I was guessing the chromosome analysis might be something that Marie could get done slightly faster in the US, since privatized healthcare = more expensive = better customer service. Sure enough, after about a zillion phone calls, multiple in-person visits, and an appointment with a very sympathetic doctor, Marie managed to get a lab order for the test to be done there, and she was told it’d only take two weeks(!) This sounds suspiciously short, so we’re still not completely sure this is the right test — due partly to some translation issues with the original (Dutch) order from Belgium, but mostly just to how medical protocols don’t necessarily cross international borders. When Marie asked for the technical reason behind the surprisingly large timescale discrepancy between the US and Belgium, the secretary helpfully responded <cue strong southern accent>: “Well, that’s a different country.”

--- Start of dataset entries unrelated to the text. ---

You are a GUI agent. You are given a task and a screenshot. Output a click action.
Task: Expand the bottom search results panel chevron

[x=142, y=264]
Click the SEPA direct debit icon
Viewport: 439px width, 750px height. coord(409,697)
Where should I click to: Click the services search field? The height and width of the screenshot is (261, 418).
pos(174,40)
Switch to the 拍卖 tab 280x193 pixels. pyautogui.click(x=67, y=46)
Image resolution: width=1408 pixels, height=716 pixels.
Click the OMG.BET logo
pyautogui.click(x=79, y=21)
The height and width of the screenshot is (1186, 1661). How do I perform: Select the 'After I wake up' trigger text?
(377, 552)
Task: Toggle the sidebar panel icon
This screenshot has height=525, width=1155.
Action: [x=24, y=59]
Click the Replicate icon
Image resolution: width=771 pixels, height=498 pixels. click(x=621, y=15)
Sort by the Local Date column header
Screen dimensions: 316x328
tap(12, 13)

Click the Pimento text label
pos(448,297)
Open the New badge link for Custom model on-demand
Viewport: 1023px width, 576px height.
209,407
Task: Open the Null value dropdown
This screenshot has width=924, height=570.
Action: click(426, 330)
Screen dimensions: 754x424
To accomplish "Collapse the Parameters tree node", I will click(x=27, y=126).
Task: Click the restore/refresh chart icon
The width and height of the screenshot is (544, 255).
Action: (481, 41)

The next logistical hurdle was scheduling the in-person screenings with the geneticist/psychologist/Dalai Lama. The earliest appointments available weren’t until July, which would delay the donation cycle itself until at least September. Luckily, I happened to be in Belgium at the time for my last ‘natural’ IVF cycle, and the egg donation nurse was kind enough to see me without a pre-scheduled appointment. She took pity on our predicament, and she managed to convince all the various doctors/world leaders to see us on a much shorter timescale (“Her donor is coming from America.”) I left her office with six back-to-back appointments scheduled for this coming 16 May, and a prayer that Marie would actually be available.
Marie was available, luckily, as was her husband, who also has to come for the screenings. (I really wish I could go back and tell my 21-year-old self that it would eventually take four adults, a team of doctors, and multiple international flights to get me pregnant.) Marie checked that their passports weren’t expired, and we bought the round-trip tickets for their whirlwind 2-night trip to Amsterdam. What she didn’t notice until several days later was the name on the passport…her maiden name. What followed were a bunch of frantic texts referencing travel.state.gov and the expedited passport renewal section.
All of this is to say that we currently have a plan, and hopefully in 8-10 working days, we will also have a passport.